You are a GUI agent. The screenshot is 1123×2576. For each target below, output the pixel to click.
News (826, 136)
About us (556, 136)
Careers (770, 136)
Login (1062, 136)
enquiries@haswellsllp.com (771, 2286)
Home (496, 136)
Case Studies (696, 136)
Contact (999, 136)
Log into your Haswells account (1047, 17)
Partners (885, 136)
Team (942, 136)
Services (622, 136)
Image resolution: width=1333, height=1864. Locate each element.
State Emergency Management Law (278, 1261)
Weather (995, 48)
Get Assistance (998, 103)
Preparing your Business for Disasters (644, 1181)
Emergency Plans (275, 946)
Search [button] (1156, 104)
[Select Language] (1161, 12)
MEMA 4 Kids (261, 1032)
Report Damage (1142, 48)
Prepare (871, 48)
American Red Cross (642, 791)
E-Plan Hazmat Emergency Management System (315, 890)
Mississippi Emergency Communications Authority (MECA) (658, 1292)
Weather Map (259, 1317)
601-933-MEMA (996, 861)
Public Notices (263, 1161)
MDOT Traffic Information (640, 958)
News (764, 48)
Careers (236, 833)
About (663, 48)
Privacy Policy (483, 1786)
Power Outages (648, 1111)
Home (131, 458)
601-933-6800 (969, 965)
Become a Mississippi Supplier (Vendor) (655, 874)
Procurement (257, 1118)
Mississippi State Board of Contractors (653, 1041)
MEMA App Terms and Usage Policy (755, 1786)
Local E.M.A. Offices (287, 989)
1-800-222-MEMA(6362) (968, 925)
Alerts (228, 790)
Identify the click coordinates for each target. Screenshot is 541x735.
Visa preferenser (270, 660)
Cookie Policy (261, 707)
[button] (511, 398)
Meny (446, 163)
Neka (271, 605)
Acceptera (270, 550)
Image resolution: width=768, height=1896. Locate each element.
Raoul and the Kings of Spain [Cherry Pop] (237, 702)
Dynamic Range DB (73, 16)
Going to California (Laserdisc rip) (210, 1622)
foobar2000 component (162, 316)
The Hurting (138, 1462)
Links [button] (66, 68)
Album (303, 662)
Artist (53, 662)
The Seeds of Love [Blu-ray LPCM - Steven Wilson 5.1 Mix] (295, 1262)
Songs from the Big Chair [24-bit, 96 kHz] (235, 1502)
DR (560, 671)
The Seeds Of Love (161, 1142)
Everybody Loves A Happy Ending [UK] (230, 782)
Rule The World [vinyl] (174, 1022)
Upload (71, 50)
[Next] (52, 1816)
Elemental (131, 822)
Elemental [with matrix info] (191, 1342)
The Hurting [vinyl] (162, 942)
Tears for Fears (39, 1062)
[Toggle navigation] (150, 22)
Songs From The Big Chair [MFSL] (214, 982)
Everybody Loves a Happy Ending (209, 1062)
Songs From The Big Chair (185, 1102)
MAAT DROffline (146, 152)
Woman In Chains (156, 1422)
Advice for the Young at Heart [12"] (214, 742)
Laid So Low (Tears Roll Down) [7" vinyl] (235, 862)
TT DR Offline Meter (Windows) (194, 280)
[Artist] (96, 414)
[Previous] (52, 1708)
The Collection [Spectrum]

▶ Problem to work on: Convert every line of the records above into a Markdown table with two columns, Row and Line. Number each row and leave out blank lines.

▶ Answer in full:
| Row | Line |
|---|---|
| 1 | You are a GUI agent. The screenshot is 1123×2576. For each target below, output the pixel to click. |
| 2 | News (826, 136) |
| 3 | About us (556, 136) |
| 4 | Careers (770, 136) |
| 5 | Login (1062, 136) |
| 6 | enquiries@haswellsllp.com (771, 2286) |
| 7 | Home (496, 136) |
| 8 | Case Studies (696, 136) |
| 9 | Contact (999, 136) |
| 10 | Log into your Haswells account (1047, 17) |
| 11 | Partners (885, 136) |
| 12 | Team (942, 136) |
| 13 | Services (622, 136) |
| 14 | Image resolution: width=1333, height=1864. Locate each element. |
| 15 | State Emergency Management Law (278, 1261) |
| 16 | Weather (995, 48) |
| 17 | Get Assistance (998, 103) |
| 18 | Preparing your Business for Disasters (644, 1181) |
| 19 | Emergency Plans (275, 946) |
| 20 | Search [button] (1156, 104) |
| 21 | [Select Language] (1161, 12) |
| 22 | MEMA 4 Kids (261, 1032) |
| 23 | Report Damage (1142, 48) |
| 24 | Prepare (871, 48) |
| 25 | American Red Cross (642, 791) |
| 26 | E-Plan Hazmat Emergency Management System (315, 890) |
| 27 | Mississippi Emergency Communications Authority (MECA) (658, 1292) |
| 28 | Weather Map (259, 1317) |
| 29 | 601-933-MEMA (996, 861) |
| 30 | Public Notices (263, 1161) |
| 31 | MDOT Traffic Information (640, 958) |
| 32 | News (764, 48) |
| 33 | Careers (236, 833) |
| 34 | About (663, 48) |
| 35 | Privacy Policy (483, 1786) |
| 36 | Power Outages (648, 1111) |
| 37 | Home (131, 458) |
| 38 | 601-933-6800 (969, 965) |
| 39 | Become a Mississippi Supplier (Vendor) (655, 874) |
| 40 | Procurement (257, 1118) |
| 41 | Mississippi State Board of Contractors (653, 1041) |
| 42 | MEMA App Terms and Usage Policy (755, 1786) |
| 43 | Local E.M.A. Offices (287, 989) |
| 44 | 1-800-222-MEMA(6362) (968, 925) |
| 45 | Alerts (228, 790) |
| 46 | Identify the click coordinates for each target. Screenshot is 541x735. |
| 47 | Visa preferenser (270, 660) |
| 48 | Cookie Policy (261, 707) |
| 49 | [button] (511, 398) |
| 50 | Meny (446, 163) |
| 51 | Neka (271, 605) |
| 52 | Acceptera (270, 550) |
| 53 | Image resolution: width=768, height=1896. Locate each element. |
| 54 | Raoul and the Kings of Spain [Cherry Pop] (237, 702) |
| 55 | Dynamic Range DB (73, 16) |
| 56 | Going to California (Laserdisc rip) (210, 1622) |
| 57 | foobar2000 component (162, 316) |
| 58 | The Hurting (138, 1462) |
| 59 | Links [button] (66, 68) |
| 60 | Album (303, 662) |
| 61 | Artist (53, 662) |
| 62 | The Seeds of Love [Blu-ray LPCM - Steven Wilson 5.1 Mix] (295, 1262) |
| 63 | Songs from the Big Chair [24-bit, 96 kHz] (235, 1502) |
| 64 | DR (560, 671) |
| 65 | The Seeds Of Love (161, 1142) |
| 66 | Everybody Loves A Happy Ending [UK] (230, 782) |
| 67 | Rule The World [vinyl] (174, 1022) |
| 68 | Upload (71, 50) |
| 69 | [Next] (52, 1816) |
| 70 | Elemental (131, 822) |
| 71 | Elemental [with matrix info] (191, 1342) |
| 72 | The Hurting [vinyl] (162, 942) |
| 73 | Tears for Fears (39, 1062) |
| 74 | [Toggle navigation] (150, 22) |
| 75 | Songs From The Big Chair [MFSL] (214, 982) |
| 76 | Everybody Loves a Happy Ending (209, 1062) |
| 77 | Songs From The Big Chair (185, 1102) |
| 78 | MAAT DROffline (146, 152) |
| 79 | Woman In Chains (156, 1422) |
| 80 | Advice for the Young at Heart [12"] (214, 742) |
| 81 | Laid So Low (Tears Roll Down) [7" vinyl] (235, 862) |
| 82 | TT DR Offline Meter (Windows) (194, 280) |
| 83 | [Artist] (96, 414) |
| 84 | [Previous] (52, 1708) |
| 85 | The Collection [Spectrum] |